Alors, au fond, qu’est-ce qui féconde ce plaisir ? Sans doute quelque chose de fondamental comme la distance que nous avons quant au rapport entre utopie et réel. On prend de la distance, et on peut regarder de loin la première chose que nous avons dite, le rapport entre l’existentiel et le collectif, le rapport entre le sujet et le collectif.
Je voudrais terminer par ce qu’a dit Jacques Hassoun, qu’au fond, il se répète un certain nombre de choses que nous avons vécues dans ces films. Il y a des effets de répétition qui nous font plaisir. Ce que nous disons aujourd’hui est la preuve que c’est de la répétition et non du neuf. En effet, le neuf ne peut sortir que de la répétition. Tous ceux qui disent qu’ils peuvent créer du neuf à partir de rien sont des escrocs. Le neuf naît de la répétition. Et si nous disons aujourd’hui quelque chose de neuf sur 68 et sur la mémoire, c’est parce que nous avons répété quelque chose en voyant ces films, et qu’en le répétant nous avons trouvé du neuf.
Intervenant dans la salle : Je n’ai pas aimé les propos de Monsieur Hassoun sur le romantisme, dans la mesure où 68, c’est une histoire politique. Il n’y avait pas qu’une idéologie, il y avait aussi une culture politique. On aurait pu aussi parler d’arguments… Cela travaille le milieu intellectuel. J’étais resté comme cela et à la longue j’ai rattaché ce bout-là à ce que ce monsieur a dit à propos de l’utopie. Il parlait d’une répétition, d’un moment fort dans la grève. J’ai pensé que 68 et 95, c’est peut-être le retour non pas simplement du désir qui est individuel, ou le basculement dans le romantisme, mais le retour du politique. En 1995, on a fait un retour au politique, au débat politique. On a reparlé de l’assemblée générale, d’une culture politique qui date quand même du XVIIIe siècle (en Angleterre) et traverse l’ensemble des cinq continents. On a parlé aussi de la délégation de pouvoir, de ce qu’est la communication entre les différentes instances d’un pouvoir. 68, ce n’était pas simplement un romantisme du XIXe siècle, romantisme de pouvoir se parler les uns les autres et tous en même temps, dans les quartiers, dans les usines et entre les grilles. Le fond du problème était bien un retour du politique. Les films que nous avons vus hier sur les grèves étaient bien le balbutiement d’une volonté du retour du politique, et les films qui étaient les plus proches de la CGT étaient ceux où il n’y avait pas de politique, parce que c’était des films où l’idéologie des syndicats du parti communiste était inexistante. Les films qui sortaient de ce contexte reprenaient le sens politique. Il y a une culture politique en France que l’on cache, et quand il y a une fracture, elle réapparaît, même dans les pays européens, que ce soit en Italie, en Allemagne, en Angleterre. On est venu en France parce que l’on a redécouvert cette culture politique. Le romantisme ou l’utopie, c’est une chose, mais elle ne se bâtit pas sur rien. Cette répétition est la force de population concernée, dans un milieu de travail en rupture par rapport à leur condition de survie, et en mémoire. Je pense qu’historiquement, en 1995, un débat politique réapparaît.
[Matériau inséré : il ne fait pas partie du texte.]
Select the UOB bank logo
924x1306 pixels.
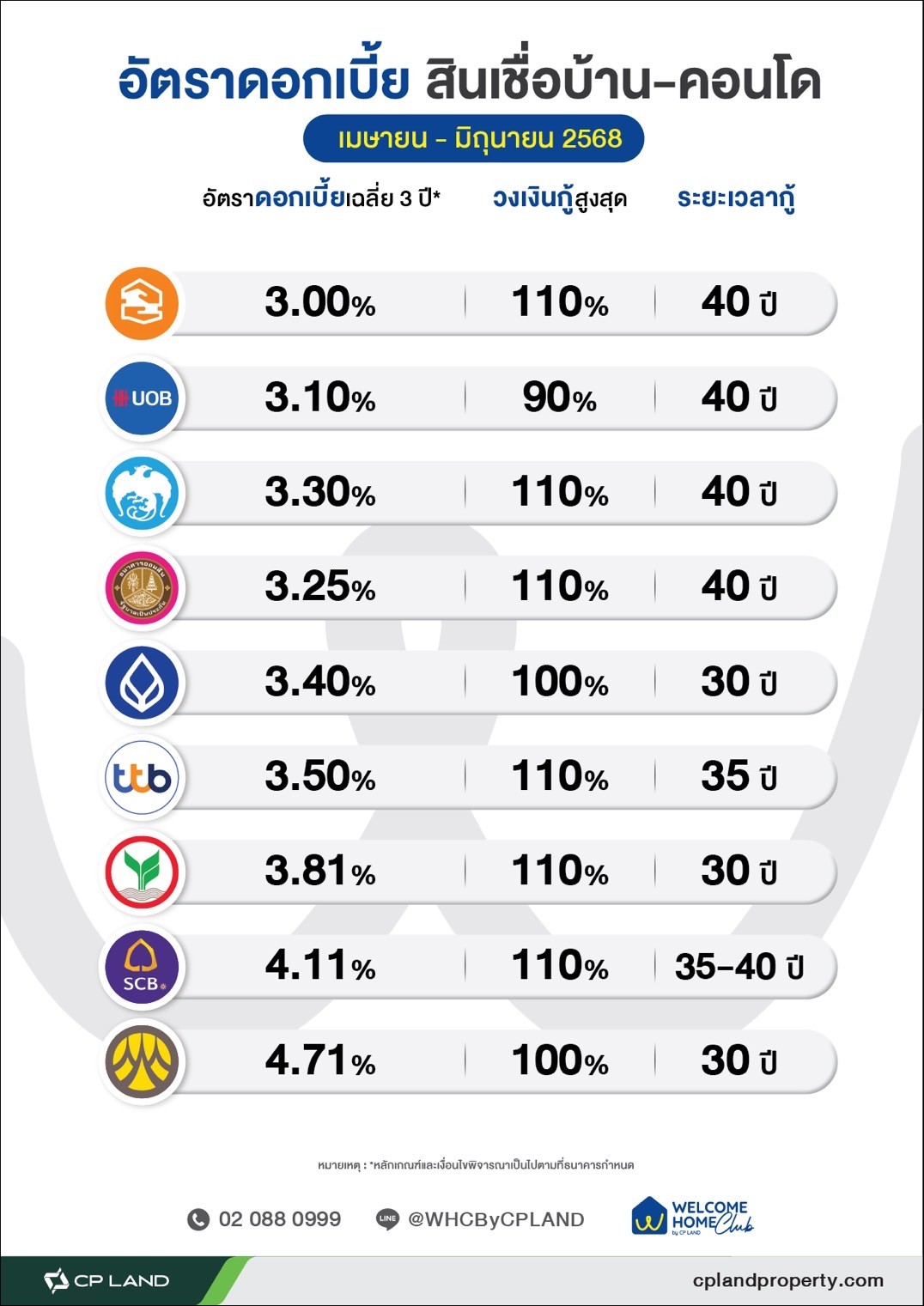[x=142, y=398]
Jacques Hassoun : Je comptais reprendre la question du politique. Ce que vous venez de dire me semble important dans la mesure où, c’est vrai, il y a des moments où, tout à coup, ce qu’on appelle l’effet palimpseste arrive. On écrit sur un manuscrit, puis on le badigeonne et on réécrit un autre message. De temps en temps, on peut acheter un tableau qui est une vraie saloperie et si on le passe à la lumière noire, on tombe sur une merveille introuvable. Je veux dire que c’est cela, les temps de crise : les temps de luttes font réapparaître toutes ces strates mises sous le boisseau parce qu’elles pouvaient mettre en danger, comme on l’a vu avec les braves bureaucrates du deuxième film et leur enrôlement consensuel. Tout à coup, tout cela apparaît, mais uniquement en temps de crise. C’est vrai que là, le rôle des intellectuels est une pétition qui circule. On peut continuer comme cela à l’infini, et puis la suite de la pétition consiste à repérer ces points et ne pas les laisser s’endormir.
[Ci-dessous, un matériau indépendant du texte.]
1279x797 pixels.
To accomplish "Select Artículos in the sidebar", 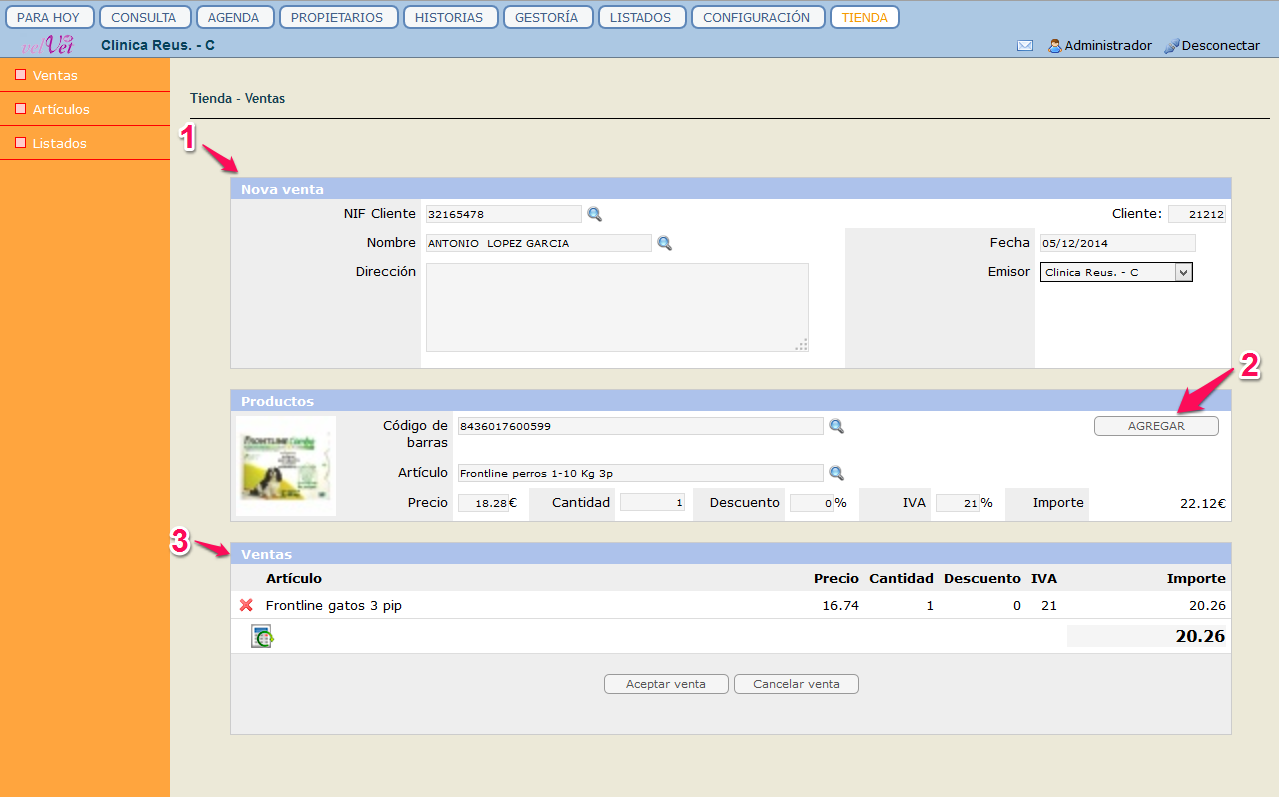I will (x=61, y=109).
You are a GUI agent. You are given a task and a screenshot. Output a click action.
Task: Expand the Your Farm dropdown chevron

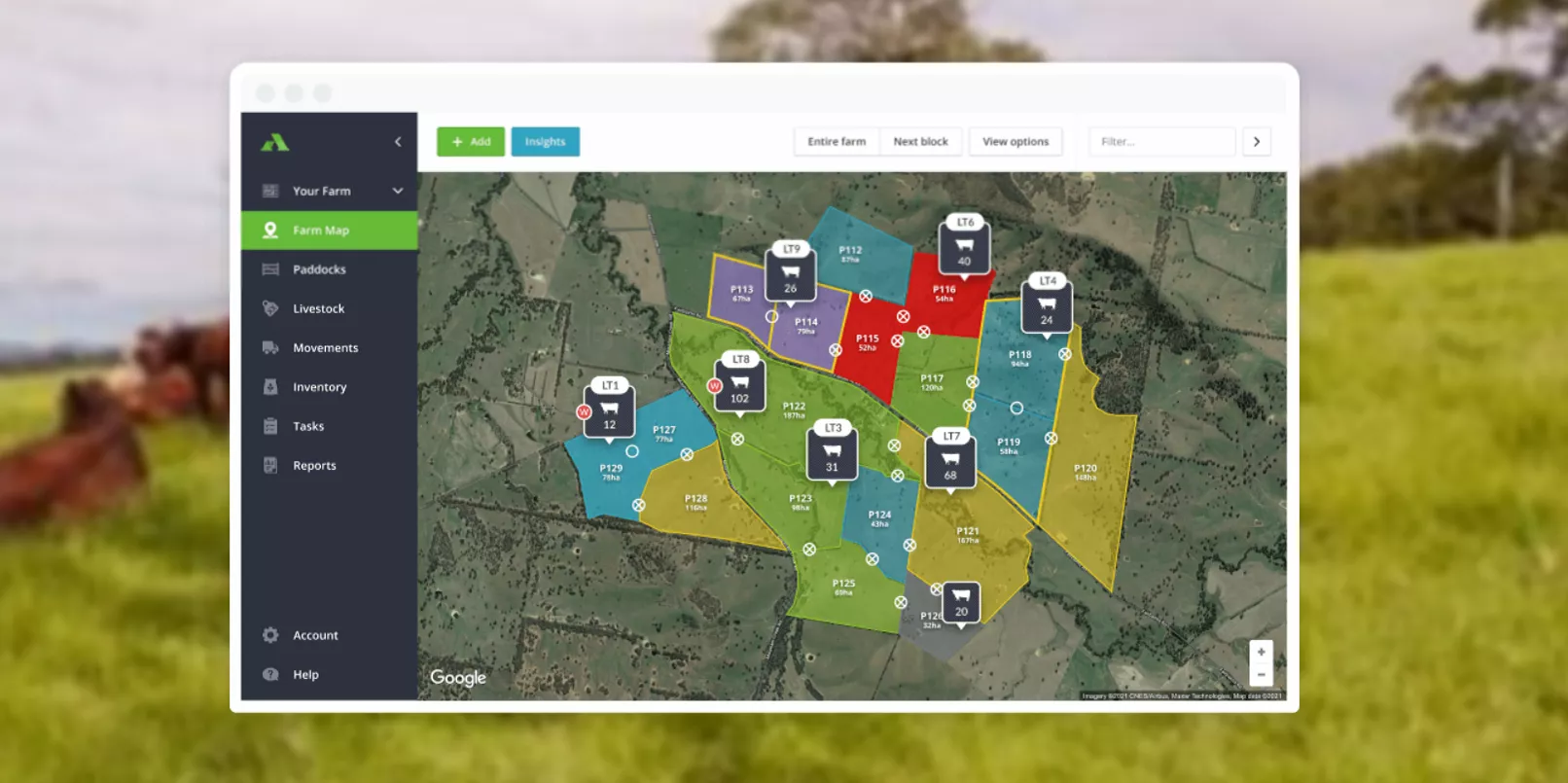[x=398, y=191]
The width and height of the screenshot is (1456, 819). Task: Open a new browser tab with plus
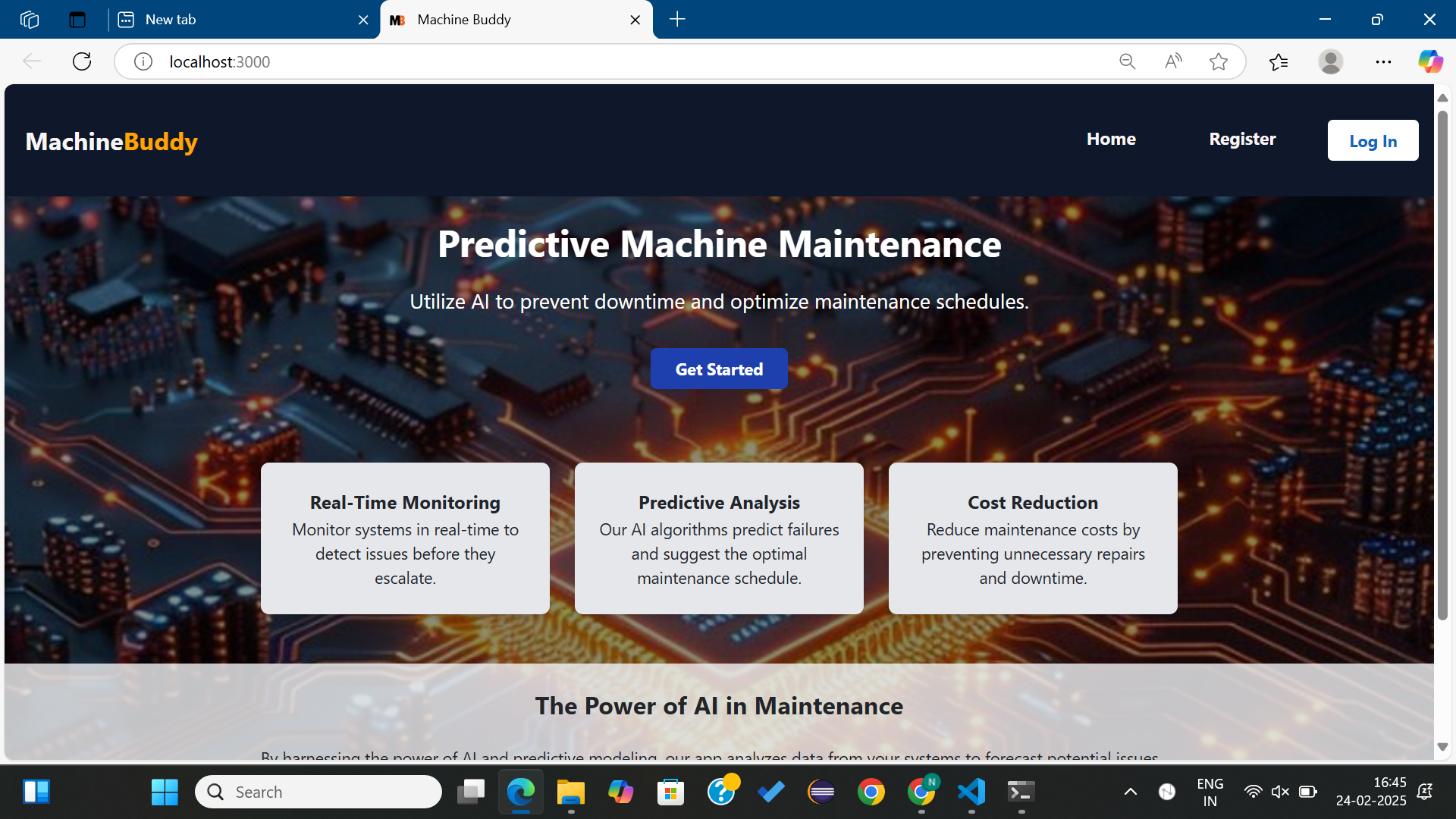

Laurent Roth : En même temps, ce qui me semble très nouveau et perturbant dans les grèves de décembre, c’est que, d’une certaine manière, ce qui faisait autrefois la condition minimum, le consensus de départ pour revendiquer, c’est-à-dire d’être ensemble, a été fondamentalement perdu. On était ensemble à travers des organisations, des partis, des syndicats et on allait dans la rue en affichant sur ses banderoles des revendications. Là, c’est comme si le signifiant du politique avait été l’objet de la revendication, comme si, en suivant les paradoxes de la société du spectacle, cette inversion entre le médium et le message, comme si nous avions besoin de revendiquer que du médium soit possible sans pour autant l’emplir d’un contenu de revendications. C’est peut-être aussi le problème de la grève de décembre, quel est son avenir politique cette fois-ci ? Comment tout cela va-t-il se diluer à travers les forces vives de notre société ? Je crois que nous avons eu besoin de chanter, de réentendre un signifiant (« Tous ensemble ! »), mais maintenant il faut passer à la mise en parole et la mise en musique de ce signifiant. Cela me paraît la chose très originale et très particulière à cette grève.
Jacques Hassoun : Absolument. Juste pour faire une seconde de dialogue avec Laurent, il faut rebondir sur la répétition. Il n’y a pas d’ex-nihilo, mais par contre savoir comment partir de la répétition pour la subvertir ? La grève par exemple, c’est un mot connu, en fin de compte à chaque fois, les vraies grèves signifiantes sont celles qui apportent une manière nouvelle d’entendre cette question de grève. Une grève n’est pas équivalente à une grève. Le signifiant ne peut être pris que dans une chaîne.
Intervenant dans la salle : Je crois qu’il faut faire attention, vu l’ensemble des interventions, de ne pas jeter l’eau du bain avec le bébé, en quelque sorte. Il y a un retour du politique, cela commence à ne plus faire peur. Il faut faire attention dans nos analyses, surtout pour ceux qui ont connu 68, de ne plus mettre le politique de côté. Par exemple, on dit que Weber s’est suicidé, non, il a rejoint sa classe sociale. On peut faire une liste très longue de gens comme cela.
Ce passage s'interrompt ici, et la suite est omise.